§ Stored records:
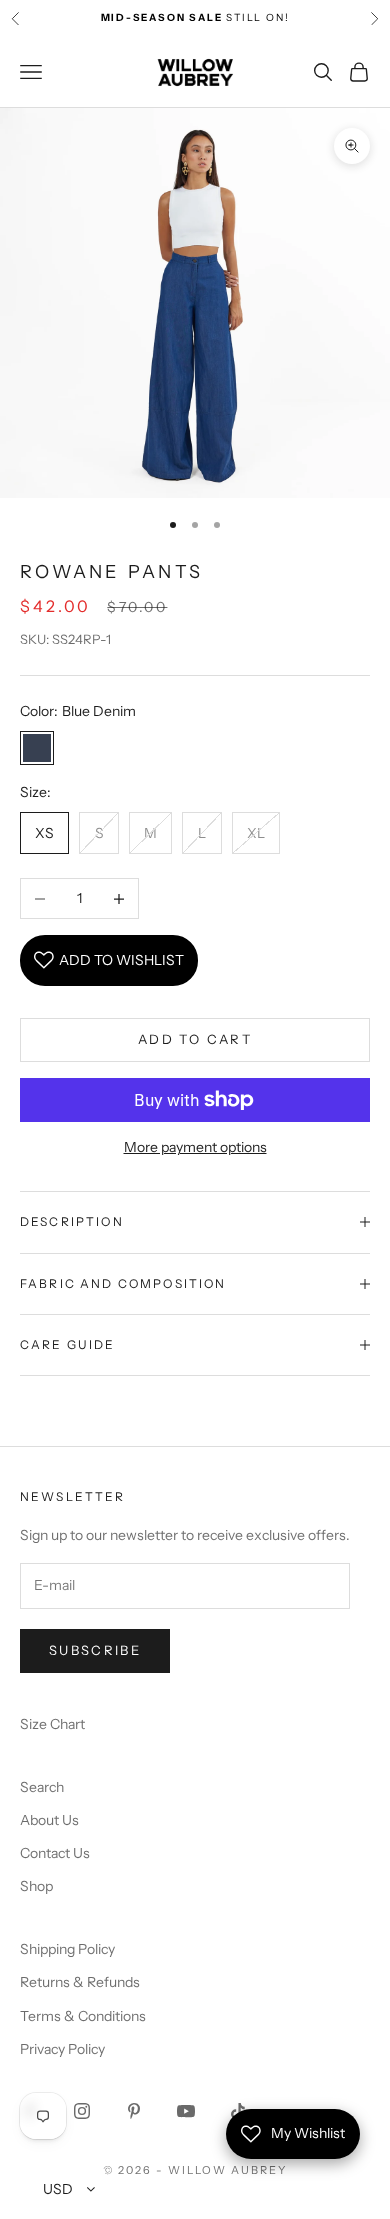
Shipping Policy (67, 1949)
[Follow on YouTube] (186, 2111)
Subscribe (95, 1650)
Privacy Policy (62, 2049)
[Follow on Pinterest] (134, 2111)
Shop (36, 1886)
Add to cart (195, 1039)
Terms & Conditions (83, 2016)
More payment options (195, 1147)
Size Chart (52, 1724)
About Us (49, 1820)
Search (42, 1787)
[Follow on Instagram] (82, 2111)
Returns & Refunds (80, 1982)
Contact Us (55, 1853)
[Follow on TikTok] (238, 2111)
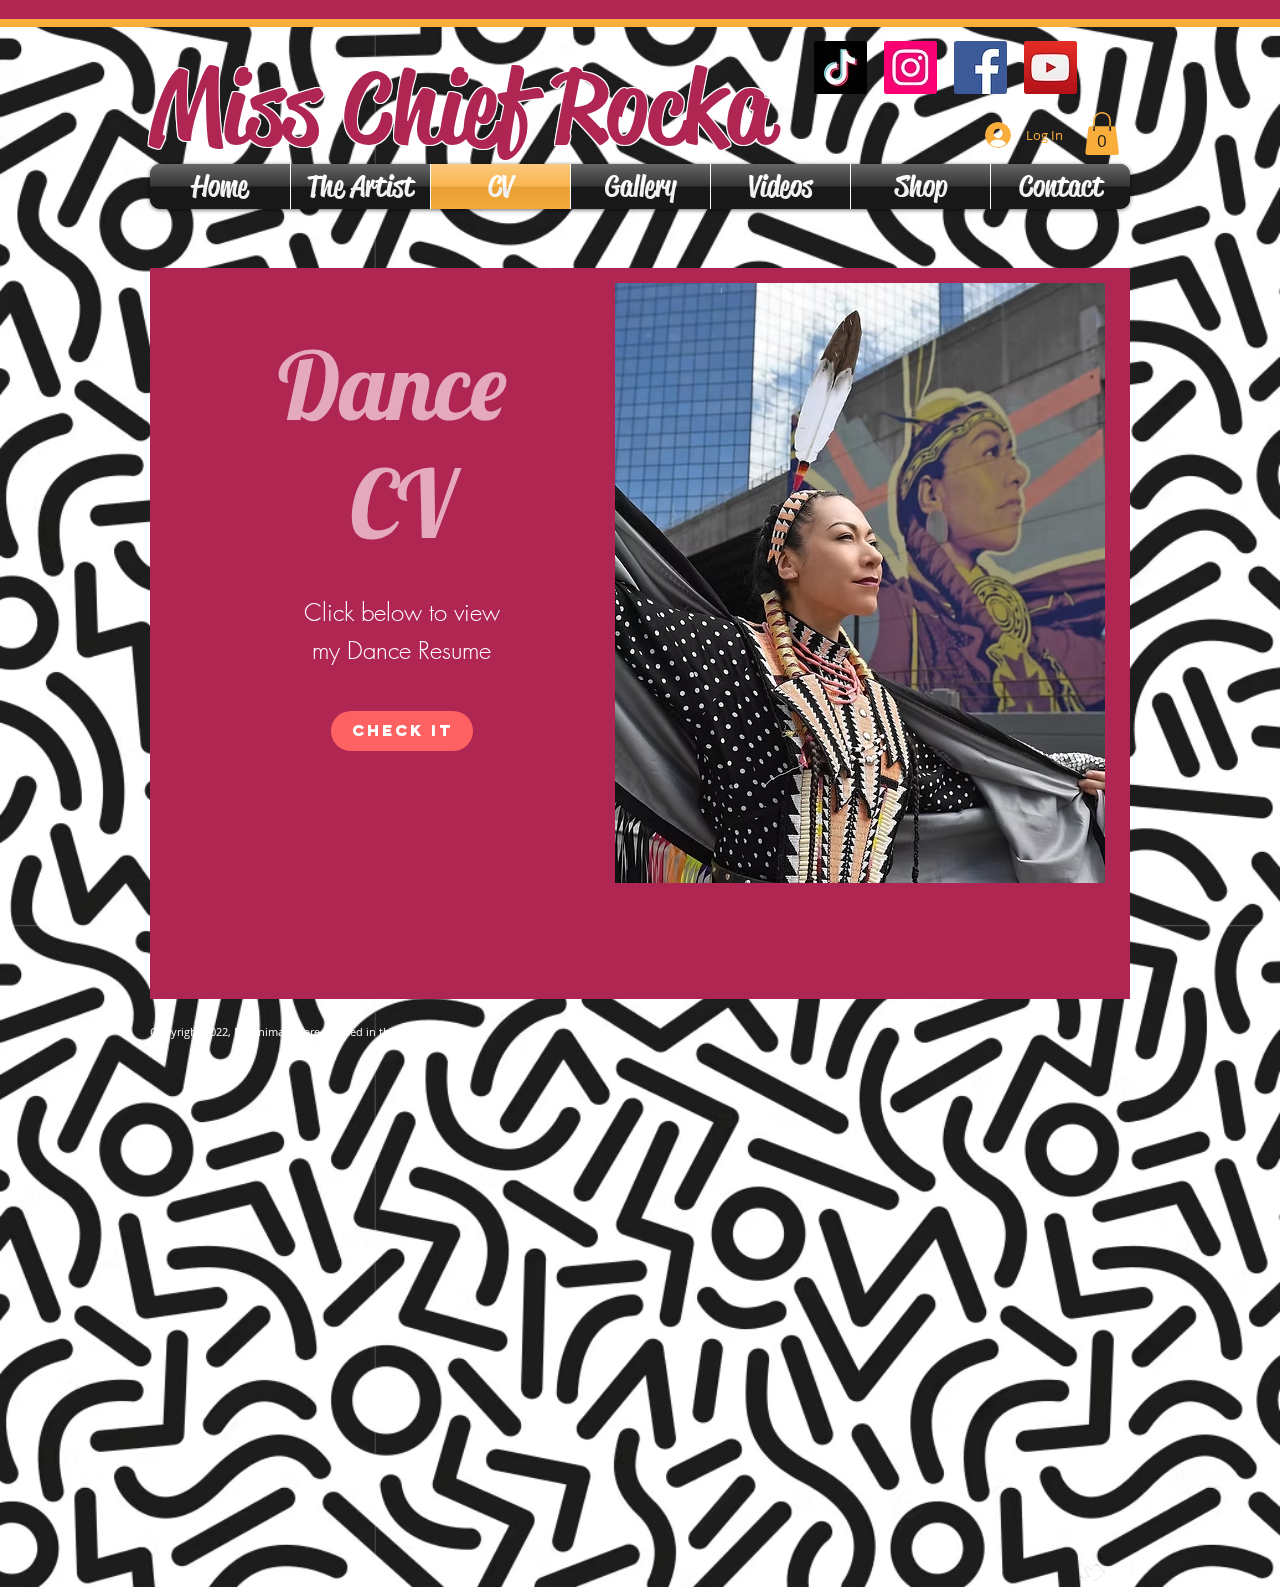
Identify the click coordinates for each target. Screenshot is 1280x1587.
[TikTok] (840, 67)
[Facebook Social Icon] (980, 67)
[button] (1102, 133)
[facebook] (1122, 1572)
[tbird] (1092, 1572)
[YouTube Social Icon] (1050, 67)
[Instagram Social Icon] (910, 67)
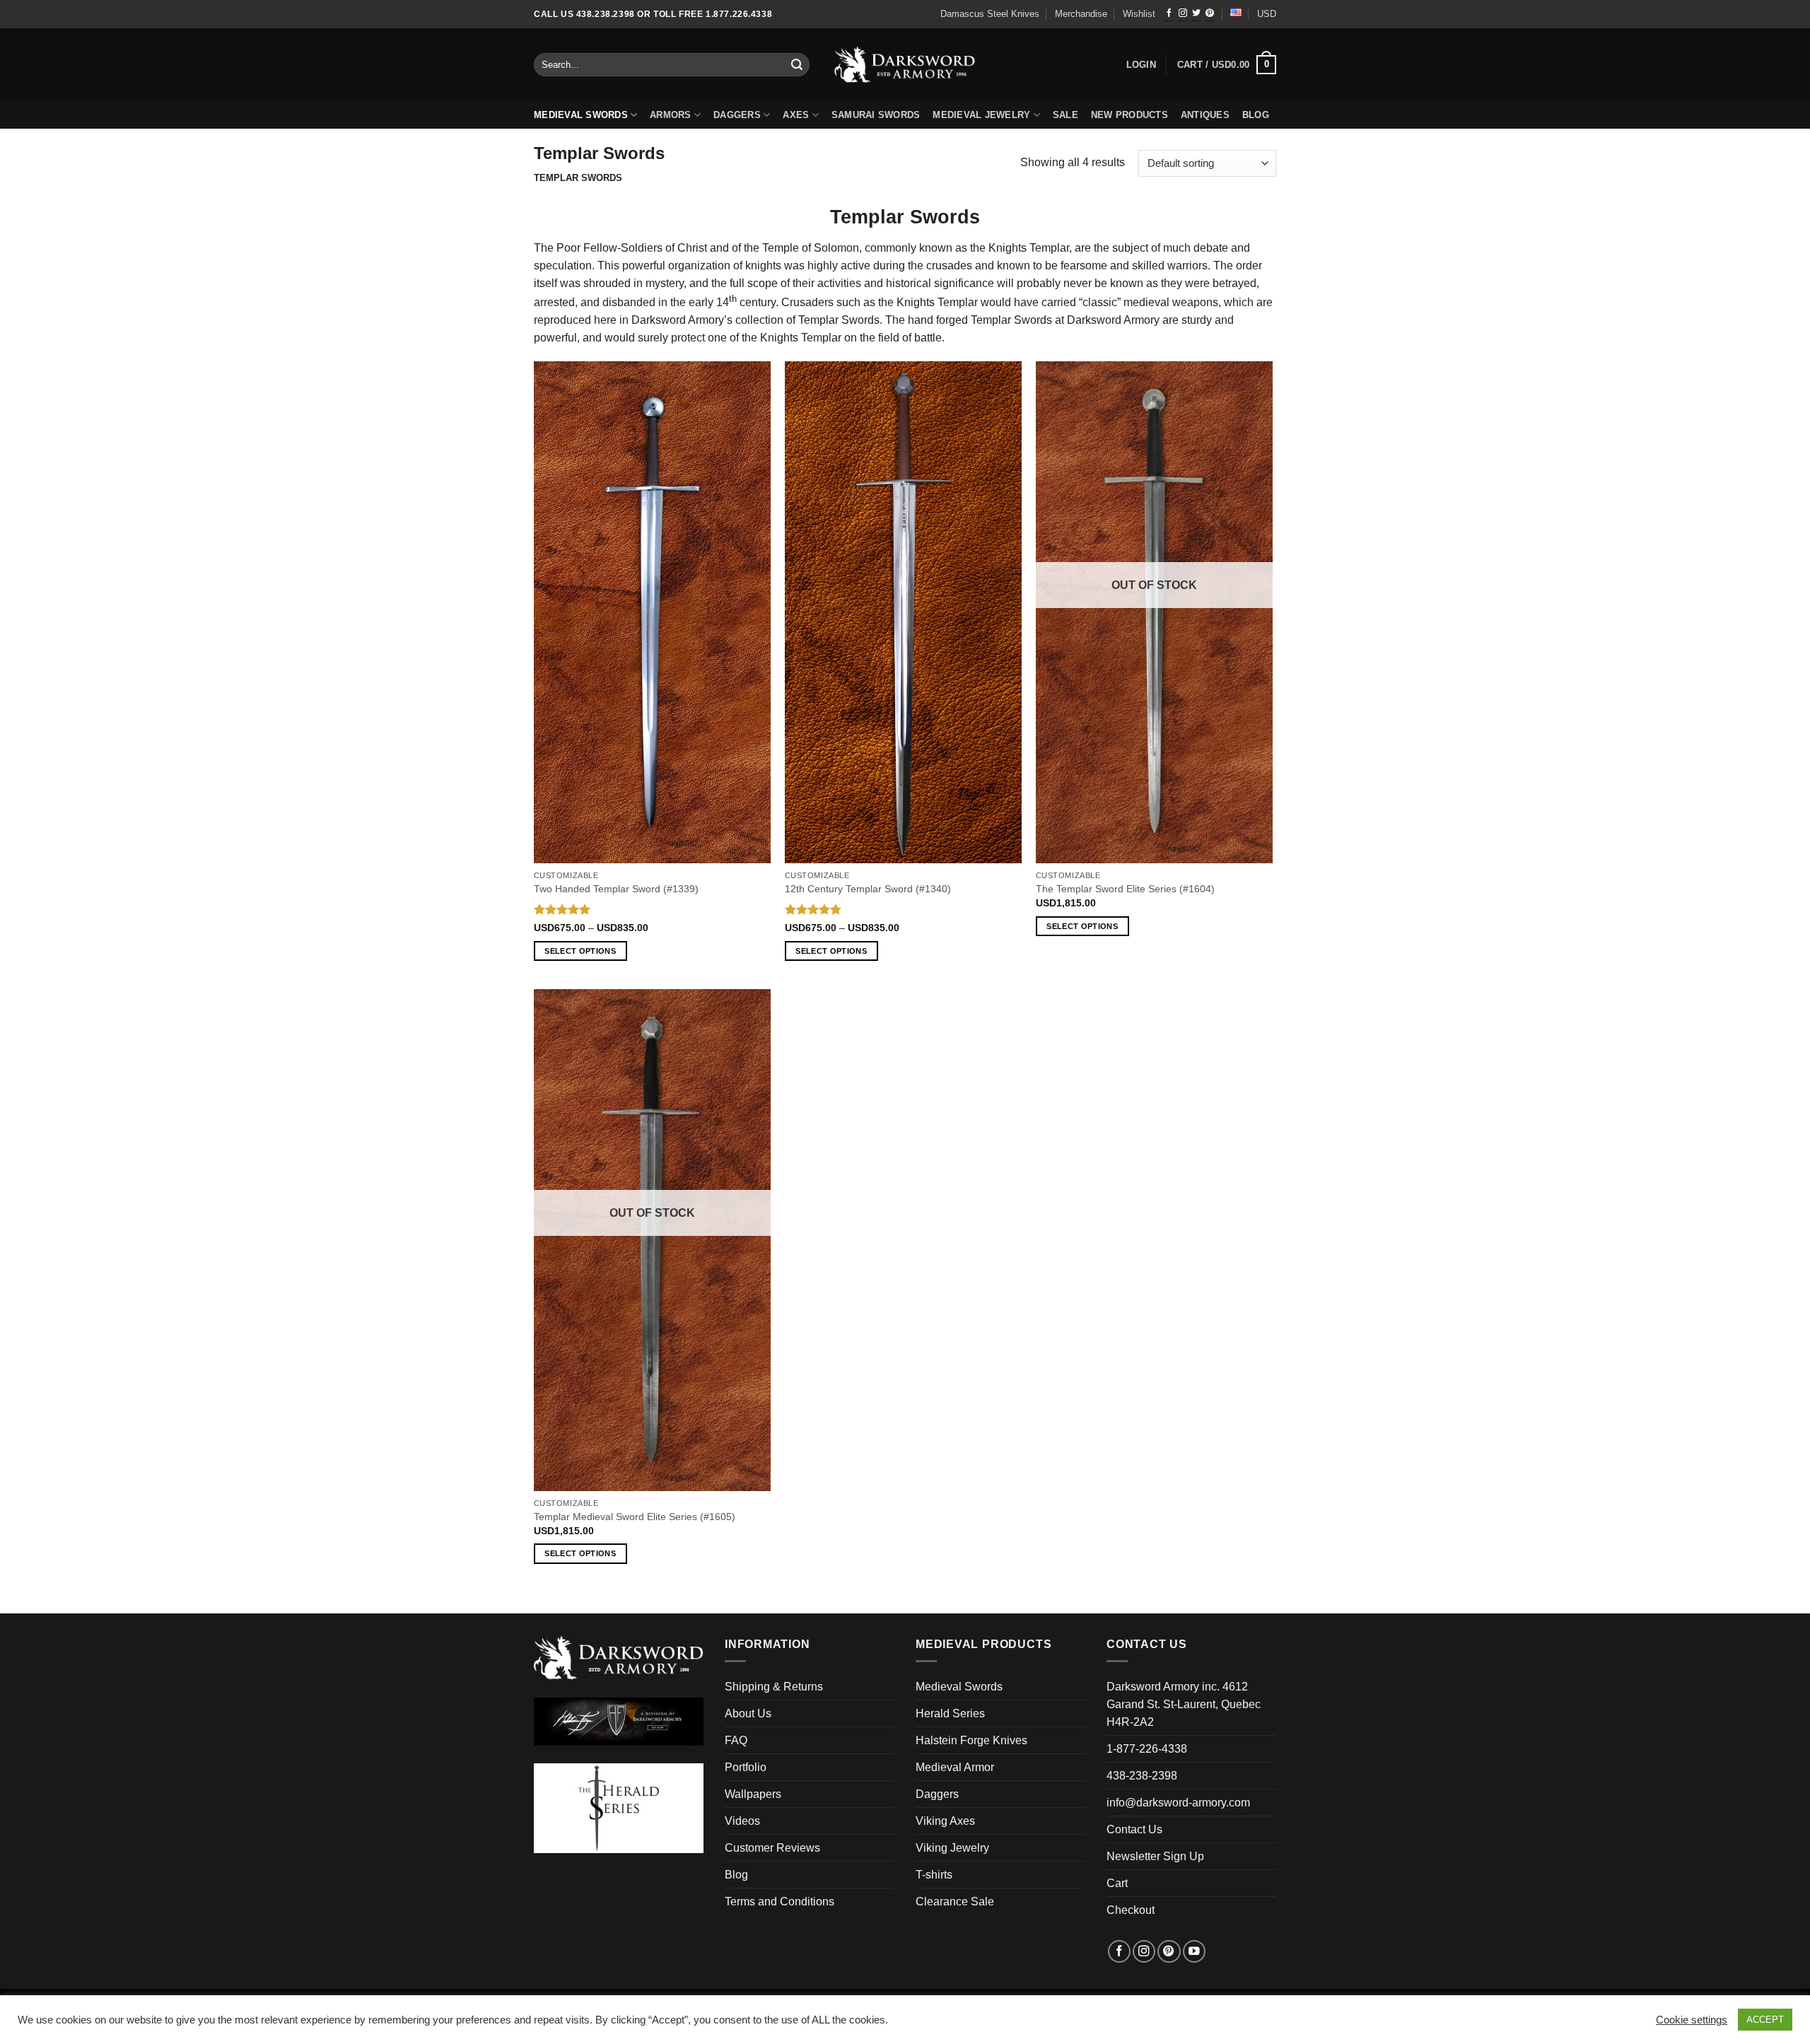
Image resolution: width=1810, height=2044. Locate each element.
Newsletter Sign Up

§ Work to complete: All of the entries above need to be transcribed exactly, except for the pictures.

§ Task solution:
Shipping Policy (67, 1949)
[Follow on YouTube] (186, 2111)
Subscribe (95, 1650)
Privacy Policy (62, 2049)
[Follow on Pinterest] (134, 2111)
Shop (36, 1886)
Add to cart (195, 1039)
Terms & Conditions (83, 2016)
More payment options (195, 1147)
Size Chart (52, 1724)
About Us (49, 1820)
Search (42, 1787)
[Follow on Instagram] (82, 2111)
Returns & Refunds (80, 1982)
Contact Us (55, 1853)
[Follow on TikTok] (238, 2111)
Identify the click coordinates for each target. Screenshot is 1280x1587.
[TikTok] (840, 67)
[Facebook Social Icon] (980, 67)
[button] (1102, 133)
[facebook] (1122, 1572)
[tbird] (1092, 1572)
[YouTube Social Icon] (1050, 67)
[Instagram Social Icon] (910, 67)
Image resolution: width=1810, height=2044. Locate each element.
Newsletter Sign Up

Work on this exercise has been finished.